» **DATASET**
<<<<

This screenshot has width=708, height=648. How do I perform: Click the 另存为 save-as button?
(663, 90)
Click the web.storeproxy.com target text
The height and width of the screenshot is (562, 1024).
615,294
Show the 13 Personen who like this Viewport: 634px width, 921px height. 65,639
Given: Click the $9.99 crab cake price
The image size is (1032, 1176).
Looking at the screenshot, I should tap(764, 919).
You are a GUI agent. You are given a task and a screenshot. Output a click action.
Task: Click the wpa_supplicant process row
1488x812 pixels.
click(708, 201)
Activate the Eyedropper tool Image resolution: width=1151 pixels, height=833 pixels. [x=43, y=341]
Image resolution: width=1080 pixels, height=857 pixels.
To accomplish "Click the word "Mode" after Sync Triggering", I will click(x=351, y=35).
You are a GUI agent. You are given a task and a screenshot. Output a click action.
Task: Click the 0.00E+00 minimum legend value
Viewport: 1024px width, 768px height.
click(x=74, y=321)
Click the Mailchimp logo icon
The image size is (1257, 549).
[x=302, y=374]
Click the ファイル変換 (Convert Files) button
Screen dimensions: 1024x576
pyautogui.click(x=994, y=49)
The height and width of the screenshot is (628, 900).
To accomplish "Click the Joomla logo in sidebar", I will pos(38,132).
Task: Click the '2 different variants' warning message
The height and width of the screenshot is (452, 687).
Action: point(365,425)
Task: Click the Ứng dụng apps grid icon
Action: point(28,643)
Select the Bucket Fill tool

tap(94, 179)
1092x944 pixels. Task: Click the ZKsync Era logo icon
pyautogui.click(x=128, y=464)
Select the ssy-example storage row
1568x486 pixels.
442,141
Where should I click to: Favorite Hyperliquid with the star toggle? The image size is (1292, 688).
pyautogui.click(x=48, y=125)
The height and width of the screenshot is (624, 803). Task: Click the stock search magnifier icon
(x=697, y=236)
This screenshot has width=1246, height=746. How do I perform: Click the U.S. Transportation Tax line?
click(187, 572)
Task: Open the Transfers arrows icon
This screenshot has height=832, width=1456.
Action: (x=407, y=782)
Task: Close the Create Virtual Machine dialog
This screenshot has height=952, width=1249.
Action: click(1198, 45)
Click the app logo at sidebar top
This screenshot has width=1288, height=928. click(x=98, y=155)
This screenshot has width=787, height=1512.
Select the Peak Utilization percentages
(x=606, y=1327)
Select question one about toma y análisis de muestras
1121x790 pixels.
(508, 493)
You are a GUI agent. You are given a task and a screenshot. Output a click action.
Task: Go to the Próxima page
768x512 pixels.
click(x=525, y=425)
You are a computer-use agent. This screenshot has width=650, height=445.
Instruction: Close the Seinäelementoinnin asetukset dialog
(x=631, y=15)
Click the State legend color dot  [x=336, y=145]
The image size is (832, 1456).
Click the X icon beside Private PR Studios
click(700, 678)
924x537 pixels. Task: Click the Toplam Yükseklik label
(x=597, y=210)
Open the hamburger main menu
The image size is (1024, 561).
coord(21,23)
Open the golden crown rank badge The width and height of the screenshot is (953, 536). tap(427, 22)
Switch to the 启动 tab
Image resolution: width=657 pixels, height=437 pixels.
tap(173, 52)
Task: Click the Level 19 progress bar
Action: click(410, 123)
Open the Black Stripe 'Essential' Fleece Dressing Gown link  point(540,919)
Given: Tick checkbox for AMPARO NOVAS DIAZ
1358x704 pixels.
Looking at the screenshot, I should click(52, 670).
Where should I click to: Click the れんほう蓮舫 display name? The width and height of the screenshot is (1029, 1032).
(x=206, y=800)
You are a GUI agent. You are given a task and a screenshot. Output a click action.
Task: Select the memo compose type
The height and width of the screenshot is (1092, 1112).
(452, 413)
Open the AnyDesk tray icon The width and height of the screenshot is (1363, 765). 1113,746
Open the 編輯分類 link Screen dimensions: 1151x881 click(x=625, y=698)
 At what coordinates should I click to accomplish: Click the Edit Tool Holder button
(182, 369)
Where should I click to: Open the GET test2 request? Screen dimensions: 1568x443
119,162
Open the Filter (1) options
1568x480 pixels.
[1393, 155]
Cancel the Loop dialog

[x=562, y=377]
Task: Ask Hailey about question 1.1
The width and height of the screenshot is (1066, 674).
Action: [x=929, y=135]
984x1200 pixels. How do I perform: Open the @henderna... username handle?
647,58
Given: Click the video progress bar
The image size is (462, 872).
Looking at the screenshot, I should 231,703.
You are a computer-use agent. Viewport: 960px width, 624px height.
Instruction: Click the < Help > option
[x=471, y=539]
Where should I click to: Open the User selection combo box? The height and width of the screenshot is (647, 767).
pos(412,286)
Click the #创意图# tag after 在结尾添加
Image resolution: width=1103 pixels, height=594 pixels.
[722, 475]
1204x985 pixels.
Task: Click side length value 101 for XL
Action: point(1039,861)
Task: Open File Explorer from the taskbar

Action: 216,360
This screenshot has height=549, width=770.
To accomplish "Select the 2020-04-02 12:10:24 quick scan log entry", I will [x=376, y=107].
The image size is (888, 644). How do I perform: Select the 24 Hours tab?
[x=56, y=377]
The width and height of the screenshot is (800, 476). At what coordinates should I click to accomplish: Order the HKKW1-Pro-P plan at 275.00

>>>>

» **DESCRIPTION OF THE TASK**
Copy all lines from the material that hold "about".

» **WRITTEN ANSWER**
Select question one about toma y análisis de muestras
Task: Ask Hailey about question 1.1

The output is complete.